*Selected text*.
** BEGIN **
The first half of the concert featured the music of Maurice
Ravel, and began with the Rapsodie espagnole. Having just returned from Spain three weeks
ago, the work brought back happy memories.
Daniel and I sat in row H, closer than usual. From this vantage point, the orchestra
sounded less burnished than we are used to.
But this resulted in greater clarity and, during the Rapsodie’s more
extroverted sections, a brilliance that never crossed the line into harshness.
The next work was Ravel’s Piano Concerto in G major, with
soloist Seong-Jin Cho. This was my first
time hearing Cho, who won the 2015 International Chopin Competition. I’ve heard the Ravel played locally by a
number of pianists, from Jean-Efflam
Bavouzet to Víkingur
Ólafsson. Whatever Cho’s competition
credentials and media hype, his performance of the concerto was a
disappointment, both to me and to a knowledgeable young pianist of my acquaintance
with whom I conversed at intermission.
** END **
*Material provided*.
** BEGIN **
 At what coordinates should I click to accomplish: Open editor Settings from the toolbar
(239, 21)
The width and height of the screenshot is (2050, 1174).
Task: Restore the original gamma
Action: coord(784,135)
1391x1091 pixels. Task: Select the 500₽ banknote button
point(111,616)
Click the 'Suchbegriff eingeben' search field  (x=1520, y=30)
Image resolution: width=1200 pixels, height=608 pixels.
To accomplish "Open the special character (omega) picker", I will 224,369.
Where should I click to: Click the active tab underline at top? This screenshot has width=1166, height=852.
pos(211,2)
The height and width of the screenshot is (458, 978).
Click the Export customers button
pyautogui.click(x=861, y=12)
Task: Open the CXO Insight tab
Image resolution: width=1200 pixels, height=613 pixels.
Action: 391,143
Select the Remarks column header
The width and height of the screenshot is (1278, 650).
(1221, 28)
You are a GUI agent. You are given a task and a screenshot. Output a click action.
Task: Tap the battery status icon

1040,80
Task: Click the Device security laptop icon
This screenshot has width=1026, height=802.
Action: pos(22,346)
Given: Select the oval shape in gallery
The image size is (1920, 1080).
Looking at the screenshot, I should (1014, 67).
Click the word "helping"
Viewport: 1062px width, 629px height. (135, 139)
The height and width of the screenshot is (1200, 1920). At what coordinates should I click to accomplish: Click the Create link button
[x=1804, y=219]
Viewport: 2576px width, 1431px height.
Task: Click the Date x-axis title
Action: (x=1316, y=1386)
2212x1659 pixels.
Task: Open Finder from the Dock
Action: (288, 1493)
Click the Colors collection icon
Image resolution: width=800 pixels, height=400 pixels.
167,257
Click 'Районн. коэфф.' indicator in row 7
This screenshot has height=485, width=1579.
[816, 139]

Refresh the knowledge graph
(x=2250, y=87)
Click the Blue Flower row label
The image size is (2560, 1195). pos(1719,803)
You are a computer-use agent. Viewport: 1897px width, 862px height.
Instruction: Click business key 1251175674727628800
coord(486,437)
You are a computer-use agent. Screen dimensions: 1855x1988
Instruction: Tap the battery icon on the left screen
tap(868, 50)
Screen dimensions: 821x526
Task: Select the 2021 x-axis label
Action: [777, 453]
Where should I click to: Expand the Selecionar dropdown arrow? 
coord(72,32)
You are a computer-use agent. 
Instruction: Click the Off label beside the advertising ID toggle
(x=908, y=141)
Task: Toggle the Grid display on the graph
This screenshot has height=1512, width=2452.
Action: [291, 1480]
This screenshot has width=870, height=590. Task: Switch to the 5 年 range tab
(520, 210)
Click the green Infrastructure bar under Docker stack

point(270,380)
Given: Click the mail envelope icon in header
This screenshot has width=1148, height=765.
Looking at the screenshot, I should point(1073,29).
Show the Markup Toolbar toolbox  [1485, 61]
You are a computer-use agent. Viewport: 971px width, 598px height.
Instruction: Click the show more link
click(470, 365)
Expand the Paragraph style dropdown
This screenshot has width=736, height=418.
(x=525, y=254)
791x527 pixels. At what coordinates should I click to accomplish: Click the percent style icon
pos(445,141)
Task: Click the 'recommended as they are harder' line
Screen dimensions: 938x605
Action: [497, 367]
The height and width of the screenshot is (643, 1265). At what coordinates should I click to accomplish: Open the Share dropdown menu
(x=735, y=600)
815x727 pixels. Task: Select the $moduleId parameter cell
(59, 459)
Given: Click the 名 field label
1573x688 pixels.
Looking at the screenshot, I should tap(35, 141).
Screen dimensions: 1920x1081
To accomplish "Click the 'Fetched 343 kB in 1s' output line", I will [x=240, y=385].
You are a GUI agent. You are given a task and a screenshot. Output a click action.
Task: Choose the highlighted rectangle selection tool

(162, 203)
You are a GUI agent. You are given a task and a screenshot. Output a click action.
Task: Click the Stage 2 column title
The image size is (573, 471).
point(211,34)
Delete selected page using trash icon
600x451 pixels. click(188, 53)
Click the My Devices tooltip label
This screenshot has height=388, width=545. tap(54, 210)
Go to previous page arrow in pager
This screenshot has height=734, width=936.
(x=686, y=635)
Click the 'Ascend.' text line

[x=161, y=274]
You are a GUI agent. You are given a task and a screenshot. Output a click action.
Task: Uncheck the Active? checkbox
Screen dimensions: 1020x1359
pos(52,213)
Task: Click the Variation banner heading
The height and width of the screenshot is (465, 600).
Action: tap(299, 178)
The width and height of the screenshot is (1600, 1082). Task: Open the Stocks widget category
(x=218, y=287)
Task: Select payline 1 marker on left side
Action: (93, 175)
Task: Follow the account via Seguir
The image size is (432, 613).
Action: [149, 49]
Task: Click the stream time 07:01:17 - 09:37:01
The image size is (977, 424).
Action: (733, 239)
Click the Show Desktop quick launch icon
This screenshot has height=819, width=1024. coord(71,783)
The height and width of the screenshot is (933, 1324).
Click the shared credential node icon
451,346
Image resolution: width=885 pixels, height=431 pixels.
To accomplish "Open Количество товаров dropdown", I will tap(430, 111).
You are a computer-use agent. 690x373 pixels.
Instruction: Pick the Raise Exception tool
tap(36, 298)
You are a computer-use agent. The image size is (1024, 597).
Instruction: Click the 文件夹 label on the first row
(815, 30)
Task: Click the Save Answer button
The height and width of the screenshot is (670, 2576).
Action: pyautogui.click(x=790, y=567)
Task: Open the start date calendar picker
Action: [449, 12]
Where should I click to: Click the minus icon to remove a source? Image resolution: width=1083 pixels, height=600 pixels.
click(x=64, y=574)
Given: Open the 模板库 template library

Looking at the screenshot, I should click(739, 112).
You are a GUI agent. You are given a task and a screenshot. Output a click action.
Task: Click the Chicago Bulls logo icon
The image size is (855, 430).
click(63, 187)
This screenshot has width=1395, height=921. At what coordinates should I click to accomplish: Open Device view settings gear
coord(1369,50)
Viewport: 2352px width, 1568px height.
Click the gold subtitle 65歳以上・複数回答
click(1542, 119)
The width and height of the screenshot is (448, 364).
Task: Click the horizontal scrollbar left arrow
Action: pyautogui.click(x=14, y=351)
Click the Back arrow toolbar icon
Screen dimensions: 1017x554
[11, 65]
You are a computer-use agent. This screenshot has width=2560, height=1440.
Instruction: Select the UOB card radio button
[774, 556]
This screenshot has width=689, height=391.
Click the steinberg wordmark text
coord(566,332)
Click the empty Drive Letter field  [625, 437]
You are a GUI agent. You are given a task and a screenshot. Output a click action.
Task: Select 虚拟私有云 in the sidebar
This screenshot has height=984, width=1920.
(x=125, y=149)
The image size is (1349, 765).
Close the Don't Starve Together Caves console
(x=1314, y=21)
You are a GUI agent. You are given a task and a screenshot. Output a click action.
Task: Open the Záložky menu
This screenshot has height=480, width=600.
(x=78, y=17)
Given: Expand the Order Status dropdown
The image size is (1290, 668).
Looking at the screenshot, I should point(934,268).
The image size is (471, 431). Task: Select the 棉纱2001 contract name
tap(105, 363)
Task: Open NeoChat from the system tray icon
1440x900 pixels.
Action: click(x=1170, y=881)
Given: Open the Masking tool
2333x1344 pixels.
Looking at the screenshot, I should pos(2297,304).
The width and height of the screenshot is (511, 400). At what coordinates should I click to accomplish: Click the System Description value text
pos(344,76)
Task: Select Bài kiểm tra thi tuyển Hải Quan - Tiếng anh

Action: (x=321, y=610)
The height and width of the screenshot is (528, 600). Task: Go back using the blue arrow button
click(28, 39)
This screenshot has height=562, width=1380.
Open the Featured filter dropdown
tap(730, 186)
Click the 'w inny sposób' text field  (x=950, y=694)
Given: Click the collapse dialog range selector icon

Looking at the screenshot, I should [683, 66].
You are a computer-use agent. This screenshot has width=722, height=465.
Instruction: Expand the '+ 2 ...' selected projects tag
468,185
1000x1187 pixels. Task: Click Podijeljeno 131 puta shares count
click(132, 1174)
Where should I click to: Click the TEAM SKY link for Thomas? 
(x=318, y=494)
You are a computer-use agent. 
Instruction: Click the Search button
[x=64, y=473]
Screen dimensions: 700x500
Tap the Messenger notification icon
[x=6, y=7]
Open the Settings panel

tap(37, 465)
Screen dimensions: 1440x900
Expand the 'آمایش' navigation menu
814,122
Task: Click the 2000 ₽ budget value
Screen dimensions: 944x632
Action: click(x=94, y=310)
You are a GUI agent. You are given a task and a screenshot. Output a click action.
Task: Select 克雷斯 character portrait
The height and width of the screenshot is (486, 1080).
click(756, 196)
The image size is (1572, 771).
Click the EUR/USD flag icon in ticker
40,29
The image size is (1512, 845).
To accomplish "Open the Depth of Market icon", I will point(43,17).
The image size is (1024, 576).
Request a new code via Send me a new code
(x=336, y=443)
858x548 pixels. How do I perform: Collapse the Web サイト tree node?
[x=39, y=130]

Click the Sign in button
** END **
*Problem description*. Please return the passage of the concert review from "Daniel and I" up to and including "conversed at intermission.", copied word for word.

*Result of the exercise*.
Daniel and I sat in row H, closer than usual. From this vantage point, the orchestra
sounded less burnished than we are used to.
But this resulted in greater clarity and, during the Rapsodie’s more
extroverted sections, a brilliance that never crossed the line into harshness.
The next work was Ravel’s Piano Concerto in G major, with
soloist Seong-Jin Cho. This was my first
time hearing Cho, who won the 2015 International Chopin Competition. I’ve heard the Ravel played locally by a
number of pianists, from Jean-Efflam
Bavouzet to Víkingur
Ólafsson. Whatever Cho’s competition
credentials and media hype, his performance of the concerto was a
disappointment, both to me and to a knowledgeable young pianist of my acquaintance
with whom I conversed at intermission.